◆ JOB
Please edit the listing below by replacing "Where should I click to" with "Where do I click to" wherever it occurs. Reproduce all of its lines with nothing else changed.

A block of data
::::::

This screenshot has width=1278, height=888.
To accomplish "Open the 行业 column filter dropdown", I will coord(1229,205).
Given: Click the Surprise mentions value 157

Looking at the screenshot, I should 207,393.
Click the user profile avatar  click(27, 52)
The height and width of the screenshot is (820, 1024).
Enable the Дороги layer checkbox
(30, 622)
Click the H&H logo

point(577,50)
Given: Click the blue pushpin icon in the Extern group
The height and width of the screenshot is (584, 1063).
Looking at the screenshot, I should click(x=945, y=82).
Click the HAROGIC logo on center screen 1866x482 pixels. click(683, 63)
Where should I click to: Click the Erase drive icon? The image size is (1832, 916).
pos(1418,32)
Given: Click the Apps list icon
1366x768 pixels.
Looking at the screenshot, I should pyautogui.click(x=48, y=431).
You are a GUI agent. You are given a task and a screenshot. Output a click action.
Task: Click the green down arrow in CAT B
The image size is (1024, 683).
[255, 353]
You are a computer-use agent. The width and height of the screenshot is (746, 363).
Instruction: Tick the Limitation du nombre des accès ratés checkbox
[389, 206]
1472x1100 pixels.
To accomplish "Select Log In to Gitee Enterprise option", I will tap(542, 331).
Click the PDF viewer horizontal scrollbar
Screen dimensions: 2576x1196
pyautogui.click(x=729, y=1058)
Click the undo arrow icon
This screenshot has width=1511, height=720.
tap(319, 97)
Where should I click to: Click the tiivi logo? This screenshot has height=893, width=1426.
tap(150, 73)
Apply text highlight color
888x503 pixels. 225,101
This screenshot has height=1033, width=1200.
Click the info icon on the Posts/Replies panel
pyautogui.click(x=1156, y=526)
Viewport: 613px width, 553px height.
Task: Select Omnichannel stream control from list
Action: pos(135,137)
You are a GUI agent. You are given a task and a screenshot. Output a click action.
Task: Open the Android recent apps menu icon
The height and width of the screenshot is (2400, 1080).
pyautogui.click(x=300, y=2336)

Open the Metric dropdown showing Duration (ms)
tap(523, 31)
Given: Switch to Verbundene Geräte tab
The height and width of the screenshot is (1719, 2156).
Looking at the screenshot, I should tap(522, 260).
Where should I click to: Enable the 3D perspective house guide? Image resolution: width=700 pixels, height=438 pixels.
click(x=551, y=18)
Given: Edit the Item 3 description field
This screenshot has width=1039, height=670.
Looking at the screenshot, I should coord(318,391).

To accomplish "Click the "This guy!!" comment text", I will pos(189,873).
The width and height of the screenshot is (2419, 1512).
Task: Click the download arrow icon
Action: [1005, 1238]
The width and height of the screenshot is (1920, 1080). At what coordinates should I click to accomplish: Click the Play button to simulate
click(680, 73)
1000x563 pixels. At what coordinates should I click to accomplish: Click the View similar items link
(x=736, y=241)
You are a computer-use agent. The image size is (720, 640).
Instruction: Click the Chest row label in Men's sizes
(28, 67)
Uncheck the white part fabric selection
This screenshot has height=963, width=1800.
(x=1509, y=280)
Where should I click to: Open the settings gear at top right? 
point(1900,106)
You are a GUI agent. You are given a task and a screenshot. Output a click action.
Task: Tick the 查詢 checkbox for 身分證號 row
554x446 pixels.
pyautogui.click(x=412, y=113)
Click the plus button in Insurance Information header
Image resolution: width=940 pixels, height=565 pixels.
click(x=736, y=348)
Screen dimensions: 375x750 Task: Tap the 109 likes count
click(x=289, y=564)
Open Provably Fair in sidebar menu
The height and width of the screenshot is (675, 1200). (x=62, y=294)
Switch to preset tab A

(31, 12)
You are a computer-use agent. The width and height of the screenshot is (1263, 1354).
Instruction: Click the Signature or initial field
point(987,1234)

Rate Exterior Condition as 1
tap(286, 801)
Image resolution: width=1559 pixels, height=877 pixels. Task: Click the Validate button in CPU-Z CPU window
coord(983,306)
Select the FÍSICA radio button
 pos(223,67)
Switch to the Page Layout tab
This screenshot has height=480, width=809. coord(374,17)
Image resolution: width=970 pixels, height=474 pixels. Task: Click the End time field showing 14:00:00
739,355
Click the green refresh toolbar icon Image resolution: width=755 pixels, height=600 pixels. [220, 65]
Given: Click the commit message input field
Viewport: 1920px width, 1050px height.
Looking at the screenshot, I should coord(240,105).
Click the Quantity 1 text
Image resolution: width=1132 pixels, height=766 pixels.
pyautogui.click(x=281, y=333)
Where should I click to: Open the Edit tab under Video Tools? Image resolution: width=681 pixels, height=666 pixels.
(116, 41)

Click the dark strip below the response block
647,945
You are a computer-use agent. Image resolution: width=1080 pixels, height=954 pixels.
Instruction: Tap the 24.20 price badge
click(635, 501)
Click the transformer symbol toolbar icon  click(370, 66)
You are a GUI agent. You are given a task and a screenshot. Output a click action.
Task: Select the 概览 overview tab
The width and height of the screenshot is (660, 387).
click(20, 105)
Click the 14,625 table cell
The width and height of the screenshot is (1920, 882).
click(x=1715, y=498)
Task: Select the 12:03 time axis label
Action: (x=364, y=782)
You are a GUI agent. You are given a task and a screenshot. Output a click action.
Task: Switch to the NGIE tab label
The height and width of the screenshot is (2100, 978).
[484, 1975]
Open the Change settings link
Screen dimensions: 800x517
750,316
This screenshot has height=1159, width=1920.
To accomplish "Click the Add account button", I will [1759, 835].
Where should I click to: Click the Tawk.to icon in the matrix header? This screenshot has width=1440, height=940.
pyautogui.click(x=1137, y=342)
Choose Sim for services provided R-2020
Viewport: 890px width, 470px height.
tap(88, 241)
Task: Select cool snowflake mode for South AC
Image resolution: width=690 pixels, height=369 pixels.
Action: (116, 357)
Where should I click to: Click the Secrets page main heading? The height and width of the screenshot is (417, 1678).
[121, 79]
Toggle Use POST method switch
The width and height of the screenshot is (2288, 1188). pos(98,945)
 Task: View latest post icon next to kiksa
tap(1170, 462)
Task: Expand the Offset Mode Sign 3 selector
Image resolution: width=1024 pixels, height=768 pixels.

::::::

◆ RESULT OF THIS TASK
This screenshot has width=1278, height=888.
To accomplish "Open the 行业 column filter dropdown", I will coord(1229,205).
Given: Click the Surprise mentions value 157

Looking at the screenshot, I should 207,393.
Click the user profile avatar  click(27, 52)
The height and width of the screenshot is (820, 1024).
Enable the Дороги layer checkbox
(30, 622)
Click the H&H logo

point(577,50)
Given: Click the blue pushpin icon in the Extern group
The height and width of the screenshot is (584, 1063).
Looking at the screenshot, I should click(x=945, y=82).
Click the HAROGIC logo on center screen 1866x482 pixels. click(683, 63)
Where do I click to: Click the Erase drive icon? The image size is (1832, 916).
pos(1418,32)
Given: Click the Apps list icon
1366x768 pixels.
Looking at the screenshot, I should pyautogui.click(x=48, y=431).
You are a GUI agent. You are given a task and a screenshot. Output a click action.
Task: Click the green down arrow in CAT B
The image size is (1024, 683).
[255, 353]
You are a computer-use agent. The width and height of the screenshot is (746, 363).
Instruction: Tick the Limitation du nombre des accès ratés checkbox
[389, 206]
1472x1100 pixels.
To accomplish "Select Log In to Gitee Enterprise option", I will tap(542, 331).
Click the PDF viewer horizontal scrollbar
Screen dimensions: 2576x1196
pyautogui.click(x=729, y=1058)
Click the undo arrow icon
This screenshot has width=1511, height=720.
tap(319, 97)
Where do I click to: Click the tiivi logo? This screenshot has height=893, width=1426.
tap(150, 73)
Apply text highlight color
888x503 pixels. 225,101
This screenshot has height=1033, width=1200.
Click the info icon on the Posts/Replies panel
pyautogui.click(x=1156, y=526)
Viewport: 613px width, 553px height.
Task: Select Omnichannel stream control from list
Action: pos(135,137)
You are a GUI agent. You are given a task and a screenshot. Output a click action.
Task: Open the Android recent apps menu icon
The height and width of the screenshot is (2400, 1080).
pyautogui.click(x=300, y=2336)

Open the Metric dropdown showing Duration (ms)
tap(523, 31)
Given: Switch to Verbundene Geräte tab
The height and width of the screenshot is (1719, 2156).
Looking at the screenshot, I should tap(522, 260).
Where do I click to: Enable the 3D perspective house guide? Image resolution: width=700 pixels, height=438 pixels.
click(x=551, y=18)
Given: Edit the Item 3 description field
This screenshot has width=1039, height=670.
Looking at the screenshot, I should coord(318,391).

To accomplish "Click the "This guy!!" comment text", I will pos(189,873).
The width and height of the screenshot is (2419, 1512).
Task: Click the download arrow icon
Action: [1005, 1238]
The width and height of the screenshot is (1920, 1080). At what coordinates should I click to accomplish: Click the Play button to simulate
click(680, 73)
1000x563 pixels. At what coordinates should I click to accomplish: Click the View similar items link
(x=736, y=241)
You are a computer-use agent. The image size is (720, 640).
Instruction: Click the Chest row label in Men's sizes
(28, 67)
Uncheck the white part fabric selection
This screenshot has height=963, width=1800.
(x=1509, y=280)
Where do I click to: Open the settings gear at top right? 
point(1900,106)
You are a GUI agent. You are given a task and a screenshot. Output a click action.
Task: Tick the 查詢 checkbox for 身分證號 row
554x446 pixels.
pyautogui.click(x=412, y=113)
Click the plus button in Insurance Information header
Image resolution: width=940 pixels, height=565 pixels.
click(x=736, y=348)
Screen dimensions: 375x750 Task: Tap the 109 likes count
click(x=289, y=564)
Open Provably Fair in sidebar menu
The height and width of the screenshot is (675, 1200). (x=62, y=294)
Switch to preset tab A

(31, 12)
You are a computer-use agent. The width and height of the screenshot is (1263, 1354).
Instruction: Click the Signature or initial field
point(987,1234)

Rate Exterior Condition as 1
tap(286, 801)
Image resolution: width=1559 pixels, height=877 pixels. Task: Click the Validate button in CPU-Z CPU window
coord(983,306)
Select the FÍSICA radio button
 pos(223,67)
Switch to the Page Layout tab
This screenshot has height=480, width=809. coord(374,17)
Image resolution: width=970 pixels, height=474 pixels. Task: Click the End time field showing 14:00:00
739,355
Click the green refresh toolbar icon Image resolution: width=755 pixels, height=600 pixels. [220, 65]
Given: Click the commit message input field
Viewport: 1920px width, 1050px height.
Looking at the screenshot, I should coord(240,105).
Click the Quantity 1 text
Image resolution: width=1132 pixels, height=766 pixels.
pyautogui.click(x=281, y=333)
Where do I click to: Open the Edit tab under Video Tools? Image resolution: width=681 pixels, height=666 pixels.
(116, 41)

Click the dark strip below the response block
647,945
You are a computer-use agent. Image resolution: width=1080 pixels, height=954 pixels.
Instruction: Tap the 24.20 price badge
click(635, 501)
Click the transformer symbol toolbar icon  click(370, 66)
You are a GUI agent. You are given a task and a screenshot. Output a click action.
Task: Select the 概览 overview tab
The width and height of the screenshot is (660, 387).
click(20, 105)
Click the 14,625 table cell
The width and height of the screenshot is (1920, 882).
click(x=1715, y=498)
Task: Select the 12:03 time axis label
Action: (x=364, y=782)
You are a GUI agent. You are given a task and a screenshot. Output a click action.
Task: Switch to the NGIE tab label
The height and width of the screenshot is (2100, 978).
[484, 1975]
Open the Change settings link
Screen dimensions: 800x517
750,316
This screenshot has height=1159, width=1920.
To accomplish "Click the Add account button", I will [1759, 835].
Where do I click to: Click the Tawk.to icon in the matrix header? This screenshot has width=1440, height=940.
pyautogui.click(x=1137, y=342)
Choose Sim for services provided R-2020
Viewport: 890px width, 470px height.
tap(88, 241)
Task: Select cool snowflake mode for South AC
Image resolution: width=690 pixels, height=369 pixels.
Action: (116, 357)
Where do I click to: Click the Secrets page main heading? The height and width of the screenshot is (417, 1678).
[121, 79]
Toggle Use POST method switch
The width and height of the screenshot is (2288, 1188). pos(98,945)
 Task: View latest post icon next to kiksa
tap(1170, 462)
Task: Expand the Offset Mode Sign 3 selector
Image resolution: width=1024 pixels, height=768 pixels.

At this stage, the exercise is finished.